Aim: Oral squamous cell carcinoma (OSCC) is the eighth most common cause of cancer death. OSCC cells can easily invade tissues and metastasize to the cervical lymph nodes. Understanding the molecular basis of OSCC metastasis would facilitate the development of new therapeutic approaches to the disease. 

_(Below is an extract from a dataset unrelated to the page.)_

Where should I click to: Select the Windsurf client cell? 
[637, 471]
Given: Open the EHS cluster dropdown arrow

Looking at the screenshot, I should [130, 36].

Materials and Methods: To identify the potential role of catenin (P120ctn) in the progression of OSCC, HN4 cells (derived from a primary OSCC) and HN12 cells (derived from a lymph node metastasis in the same patient) were used in the present study. The samples of 28 patients with OSCC were examined to determine the expression of P120ctn and E-cadherin (E-cad; E: Epithelial) in vivo. Then, P120ctn was subsequently knocked down in HN4 cells (HN4/shP120ctn) and overexpressed in HN12 cells (HN12/P120ctn). Invasion and migration capacity, as well as the expression of the epithelial-to-mesenchymal transition (EMT) markers N-cadherin and vimentin were detected. 

Results: The results showed a positive correlation between the expression of P120ctn and E-cad in OSCC samples. The overexpression of P120ctn led to a decrease in both invasion and migration capacity of HN12 cells accompanied by a decrease in EMT markers. In contrast, knockdown of P120ctn led to an increase in both invasion and migration capacity accompanied by an increase in EMT markers.

Conclusion: Considered together, we concluded that P120ctn might regulate EMT in OSCC through E-cad. The proper expression of P120ctn might therefore serve as a therapeutic goal for the inhibition of OSCC progression.